A very poor immigration history, such as where the person has repeatedly and deliberately breached the Immigration Rules"

18. The policy clearly envisages that countervailing circumstances may mean that it is appropriate to refuse leave. The list provided is not an exhaustive one. The appellant has been found to have used deception. He did not admit to this when it was first alleged and took part in a Tribunal hearing maintaining an innocent explanation which was ultimately rejected. In my judgment, this is a significant countervailing circumstance.

19. When the appellant's use of deception is considered in the round together with all the relevant circumstances including the best interests of the child and his British citizenship, together with the circumstances and citizenship of the mother which I have summarised above, I am satisfied that it would be reasonable to expect the child and his mother to leave the UK to be with his father in Pakistan. The mother will have the support of the appellant's family in Pakistan and this family will be able to establish themselves adequately in Pakistan.

20. In all the circumstances, it would be reasonable to expect the child to leave the UK and section 117B(6)(b) is not met.

Private life

21. The appellant and his family members undoubtedly have private lives in the UK. However, there is a dearth of any meaningful evidence relevant to the appellant.

Balancing exercise

22. Proportionality is the "public interest question" within the meaning of Part 5A of the 2002 Act. By section 117A(2) thereof I am obliged to have regard to the considerations listed in section 117B. I consider that section 117B applies to this appeal in the following way:

(a) The public interest in the maintenance of effective immigration controls is clearly engaged given the appellant's use of deception.

(b) The evidence on the appellant's English ability is contradictory but I am prepared to accept he can speak in basic English and as such I do not find an infringement of the "English speaking" public interest.

(c) The appellant's wife has employment in the UK and the economic interest does not appear to be engaged.

(d) The private life established by the appellant during the entirety of his time in the UK qualifies for the attribution of little weight only.

23. In my judgment, when all of the above matters are considered in the round, together with the child's best interests and the circumstances of his mother, and balanced against the public interest in removal (particularly in light of the appellant's use of deception) the appellant's removal does not constitute a disproportionate breach of Article 8. Although the appellant's wife does not wish to reside in Pakistan, I have found that it will be reasonable to expect her to do so. This is not a case in which the appellant's wife and child will be required to leave the UK. She can choose to remain in the UK with her child or return to Pakistan with her husband and child. The choice is hers. In all the circumstances, it would be reasonable to expect the child to live in Pakistan with both his parents.

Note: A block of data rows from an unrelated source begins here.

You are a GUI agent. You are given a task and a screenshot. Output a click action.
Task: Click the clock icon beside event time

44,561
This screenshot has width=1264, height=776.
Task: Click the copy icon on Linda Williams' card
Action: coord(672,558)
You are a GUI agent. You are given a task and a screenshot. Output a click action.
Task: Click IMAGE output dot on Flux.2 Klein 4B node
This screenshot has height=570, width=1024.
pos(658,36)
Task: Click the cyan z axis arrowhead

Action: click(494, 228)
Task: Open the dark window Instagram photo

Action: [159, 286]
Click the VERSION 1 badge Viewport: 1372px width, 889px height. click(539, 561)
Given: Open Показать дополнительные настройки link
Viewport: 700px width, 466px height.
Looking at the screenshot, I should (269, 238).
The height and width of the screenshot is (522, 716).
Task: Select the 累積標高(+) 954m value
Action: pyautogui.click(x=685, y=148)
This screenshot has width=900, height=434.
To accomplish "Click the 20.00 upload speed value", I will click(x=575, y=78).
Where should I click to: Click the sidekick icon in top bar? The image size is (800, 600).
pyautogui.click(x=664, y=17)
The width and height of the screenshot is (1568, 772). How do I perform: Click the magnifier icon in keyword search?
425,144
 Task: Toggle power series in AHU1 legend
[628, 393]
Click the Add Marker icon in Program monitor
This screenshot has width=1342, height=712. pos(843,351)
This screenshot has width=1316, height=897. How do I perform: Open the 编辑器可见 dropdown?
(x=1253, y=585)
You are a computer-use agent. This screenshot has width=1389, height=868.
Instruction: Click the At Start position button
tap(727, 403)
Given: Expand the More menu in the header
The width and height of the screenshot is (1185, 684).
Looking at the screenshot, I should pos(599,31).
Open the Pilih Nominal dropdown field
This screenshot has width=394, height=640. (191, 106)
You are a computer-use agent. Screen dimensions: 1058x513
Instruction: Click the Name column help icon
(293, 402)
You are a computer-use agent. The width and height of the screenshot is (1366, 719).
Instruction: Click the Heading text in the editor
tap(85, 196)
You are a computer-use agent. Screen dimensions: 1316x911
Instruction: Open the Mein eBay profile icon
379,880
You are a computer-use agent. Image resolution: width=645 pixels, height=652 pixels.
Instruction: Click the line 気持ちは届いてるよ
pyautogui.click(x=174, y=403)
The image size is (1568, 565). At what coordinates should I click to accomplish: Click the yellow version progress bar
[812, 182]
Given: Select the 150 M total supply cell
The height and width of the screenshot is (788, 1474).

24. Having applied the facts to section 117B of the 2002 Act and considered the general principles applicable in a case raising family and private life under Article 8 of the ECHR, I find that the appellant's removal from the UK would not constitute a disproportionate breach of Article 8.


Decision

25. The decision of the First-tier Tribunal contains an error of law and is set aside.

26. I remake the decision by dismissing the appellant's appeal pursuant to Article 8 of the ECHR.